A reporter that outputs the configurable csv table with rows for each run block. It can be used to access the benchmarking result for further processing in other tools without using temci as a library or creating a new reporter (see Extending temci).

This reporter is either configured via the report/csv_misc settings block or via the command line options of the same name (prefixed with csv_):

# List of valid column specs
# format is a comma separated list of 'PROPERTY[mod]' or 'ATTRIBUTE'
# mod is one of: mean, stddev, property, min, max and stddev per mean
# optionally a formatting option can be given via PROPERTY[mod|OPT1OPT2…]
# where the OPTs are one of the following:
#        % (format as percentage)
#        p (wrap insignificant digits in parentheses (+- 2 std dev))
#        s (use scientific notation, configured in report/number) and
#        o (wrap digits in the order of magnitude of 2 std devs in parentheses).
# PROPERTY can be either the description or the short version of the property.
# Configure the number formatting further via the number settings in the settings file
columns: [description]

# Output file name or standard out (-)

**Dataset content:**
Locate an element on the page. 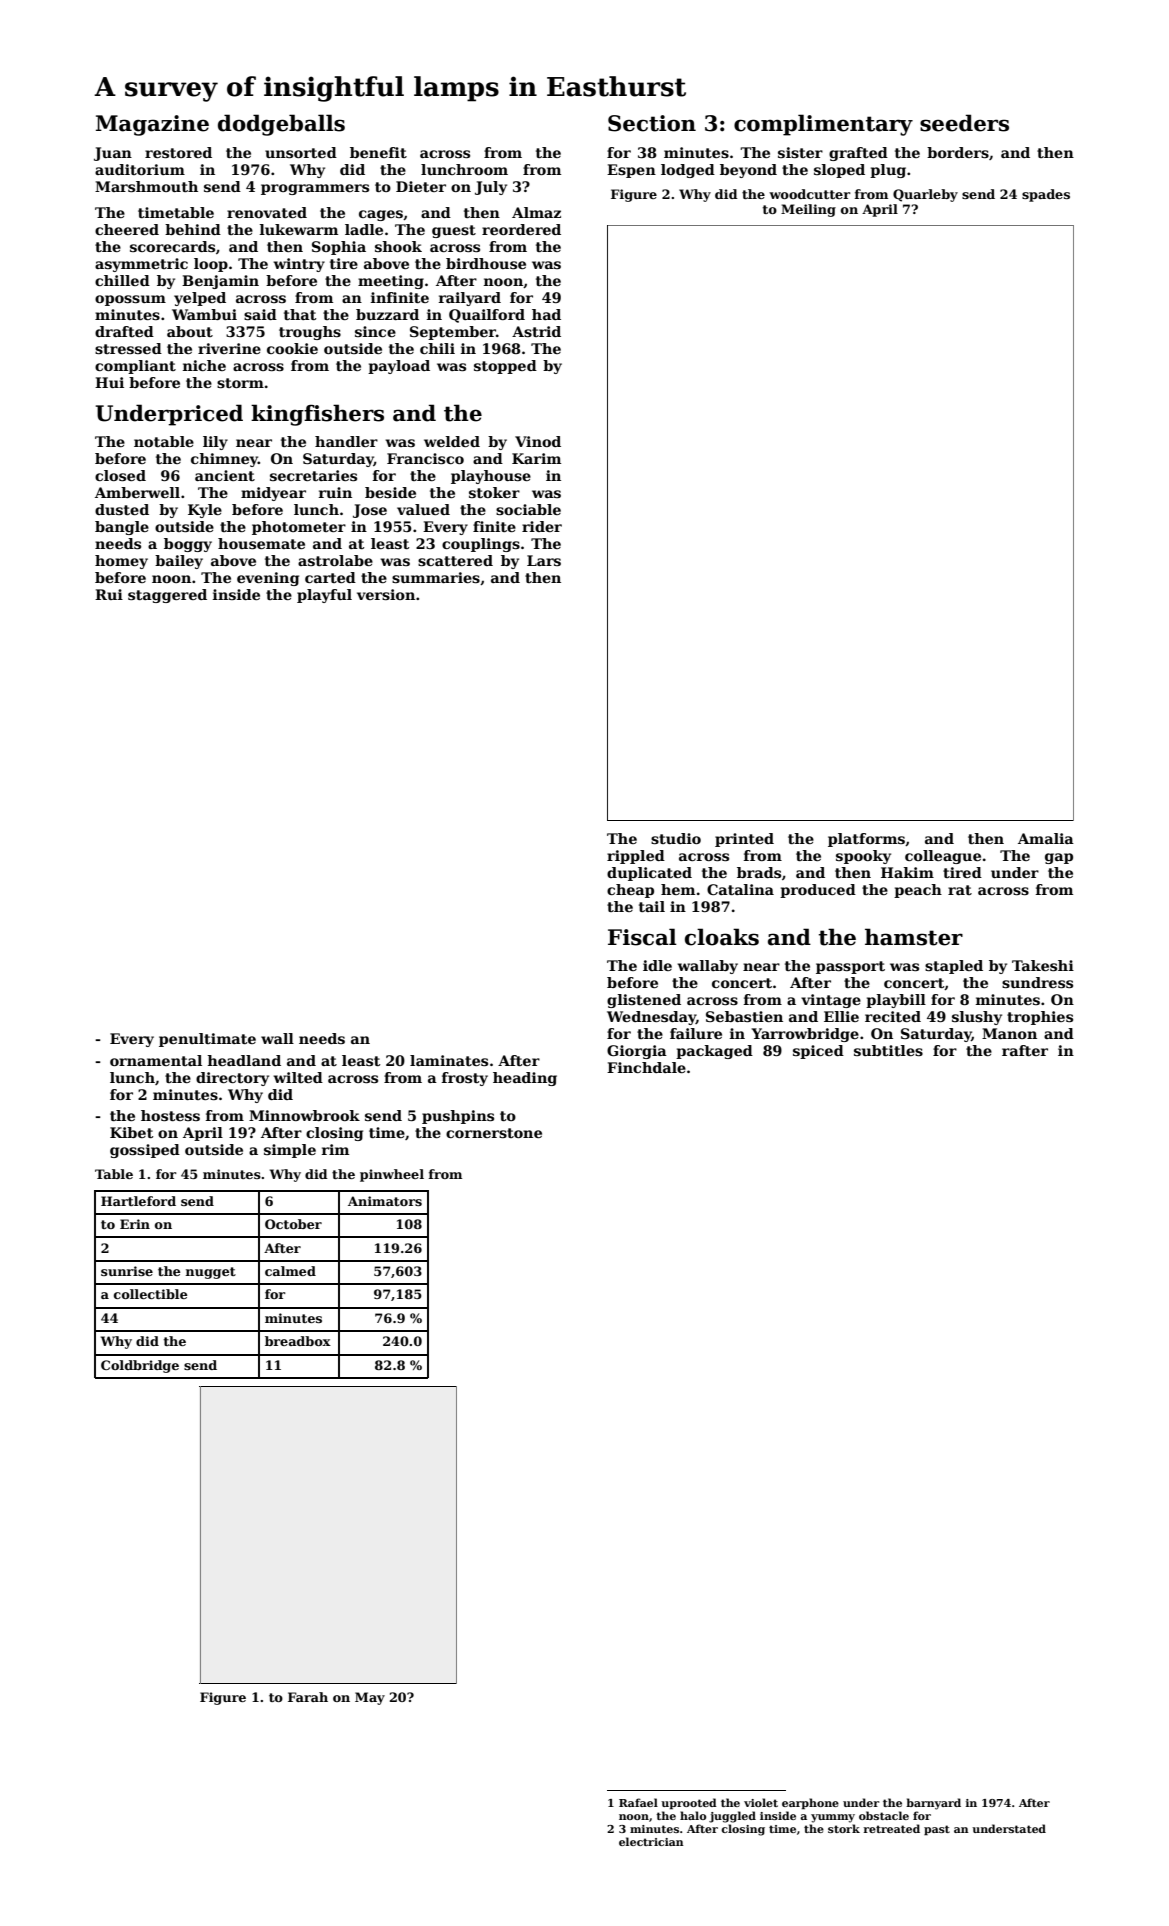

**Goals:**
- 1) Answer these questions from the csv reporter text:
(a) Which settings block configures the reporter?
(b) What prefix do the matching command line options carry?
(c) What does the formatting option "%" do?
- 2) Reproduce a passage of the csv reporter text word for word. Begin at the words "This reporter is" and stop after "of the property.".
- 3) Carry on the csv reporter text from its final line, adding what comes next.

**Solved problems:**
- 1)
(a) The report/csv_misc settings block.
(b) The prefix csv_.
(c) It formats the value as a percentage.

- 2)
This reporter is either configured via the report/csv_misc settings block or via the command line options of the same name (prefixed with csv_):

# List of valid column specs
# format is a comma separated list of 'PROPERTY[mod]' or 'ATTRIBUTE'
# mod is one of: mean, stddev, property, min, max and stddev per mean
# optionally a formatting option can be given via PROPERTY[mod|OPT1OPT2…]
# where the OPTs are one of the following:
#        % (format as percentage)
#        p (wrap insignificant digits in parentheses (+- 2 std dev))
#        s (use scientific notation, configured in report/number) and
#        o (wrap digits in the order of magnitude of 2 std devs in parentheses).
# PROPERTY can be either the description or the short version of the property.

- 3)
out: '-'

Output for a simple benchmark (with --csv_columns "utime[mean|p],utime[stddev],utime[max]", see Console <temci_report.html#Console>):

utime[mean|p],utime[stddev],utime[max]
0.00(2),0.000,0.002
0.00(1),0.000,0.002

Codespeed

Reporter that outputs JSON as expected by codespeed. Branch name and commit ID are taken from the current directory. Use it like this:

temci report --reporter codespeed ... \
   | curl --data-urlencode json@- http://localhost:8000/result/add/json/

This reporter is either configured via the report/codespeed_misc settings block or via the command line options of the same name (prefixed with codespeed_):

# Branch name reported to codespeed. Defaults to current branch or else 'master'.
branch: ''

# Commit ID reported to codespeed. Defaults to current commit.
commit_id: ''

# Environment name reported to codespeed. Defaults to current host name.
environment: ''

# Executable name reported to codespeed. Defaults to the project name.
executable: ''

# Project name reported to codespeed.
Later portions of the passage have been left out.